Results of a previous study2 involving one of the authors indicated that cats with subclinical cardiac disease often have plasma cTnI concentrations > 0.17 ng/mL; however, in the 9 cats with subclinical hypertrophic cardiomyopathy (ie, no clinical signs) evaluated in that study, plasma cTnI concentration did not exceed 2 ng/mL. We subsequently examined an additional 10 cats with subclinical cardiac disease and found that plasma cTnI concentration in 4 of these cats was 2.2 to 6.4 ng/mL. This finding is noteworthy because if these cats had concurrent D-NCC, they would have nevertheless been classified as having CHF on the basis of plasma cTnI values alone. Additionally, results of another study15 have suggested that renal disease may result in increases in circulating cTnI concentrations in cats, further confounding attempts to discriminate causes of dyspnea in cats with comorbidities.

Although the receiver operating characteristic curve analysis revealed that the accuracy of plasma cTnI concentrations for identification of CHF in dyspneic cats was fairly high (area under the curve, 0.844), we did not provide optimal diagnostic threshold values because dyspnea associated with cardiac or noncardiac causes requires correct diagnosis—false-positive or false-negative diagnoses of D-CHF or D-NCC can be fatally compromising to the patient. Instead, we elected to report threshold values that minimized the improper diagnosis of either condition.

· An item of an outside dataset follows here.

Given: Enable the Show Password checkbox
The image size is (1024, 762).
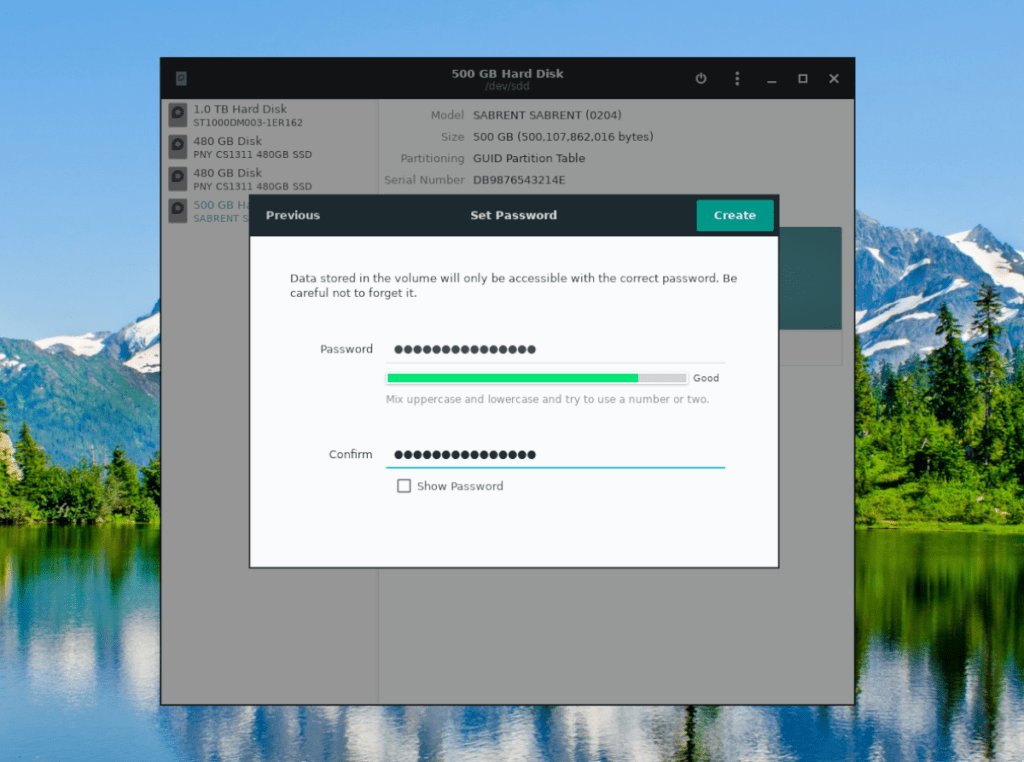Looking at the screenshot, I should (x=404, y=486).
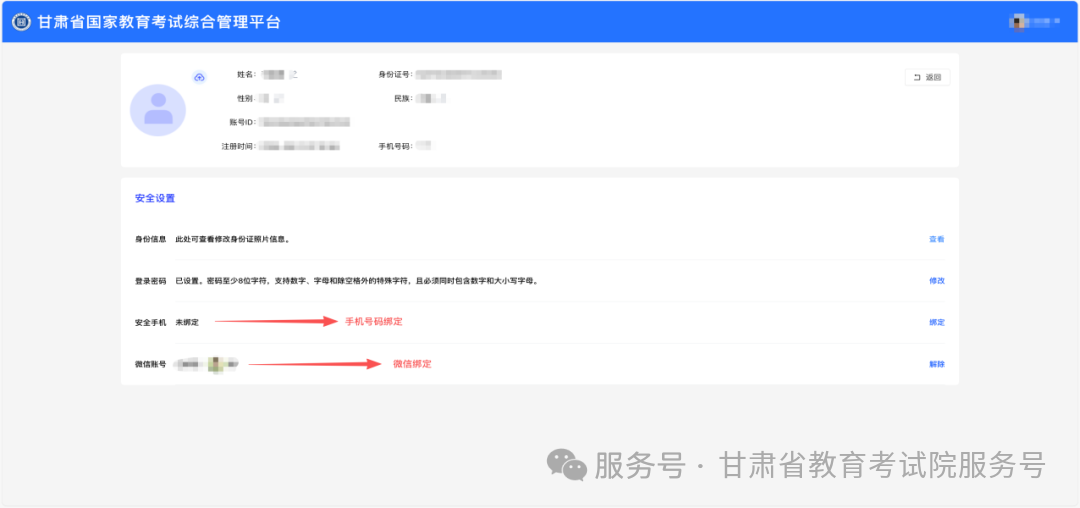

The causes of increased plasma cTnI concentrations in cats with D-NCC remain undetermined. Other investigators have speculated that circulating cTnI concentration could increase as a result of pulmonary endothelial damage, with release of angiotensin-converting enzyme and subsequent myocardial damage.14 However, this seems unlikely in the cats of our study because feline asthma does not induce pulmonary endothelial damage to any great extent. Nevertheless, in the cats with D-NCC, potential causes of increased plasma cTnI concentrations might include myocardial hypoxemia secondary to severe pulmonary disease, increased myocardial wall stress and injury secondary to pulmonary hypertension associated with primary pulmonary disease, septic myocardial injury as a result of infectious pneumonia, or nonspecific inflammatory myocardial injury by inflammatory mediators involved in the pulmonary disease process.17 However, these are all conjectural and remain to be more clearly elucidated.

From a practical clinical perspective, the lack of readily available, rapid, and inexpensive blood cTnI analyzers for cage-side assessments may currently limit the diagnostic use of circulating cTnI concentration measurement in cats with severe respiratory distress because the turnaround time would likely be unacceptably long. Acute severe dyspnea in cats requires rapid intervention and therefore requires rapid diagnosis. Nonetheless, once such analyzers become available, our data support their use in discriminating causes of dyspnea in cats.

Finally, the diagnostic limits established in the present study apply only to the specific analyzer that we used; results obtained from different analyzers do not agree sufficiently to be interchangeable.18 Studies with new analyzers will need to be conducted to establish appropriate diagnostic cutoff values for each analyzer, but similar findings would be anticipated.

On the basis of the results of the present study, we suggest that measurement of plasma cTnI concentrations may be a useful adjunct diagnostic test in cats with dyspnea of which the cause is unknown, especially in institutions that are able to rapidly assess this variable. These preliminary data indicate that additional investigations of dyspneic cats involving more rapid cTnI analyzers (specifically in-house and cage-side models) as they become available are warranted to better define the diagnostic usefulness of this test.

ABBREVIATIONS

CHF

Congestive heart failure

cTnI

Cardiac troponin I

D-CHF

Dyspnea attributable to congestive heart failure

D-NCC

Dyspnea attributable to noncardiac causes

a.

Stratus CS stat fluorometric analyzer, Dade Behring, Newark, Del.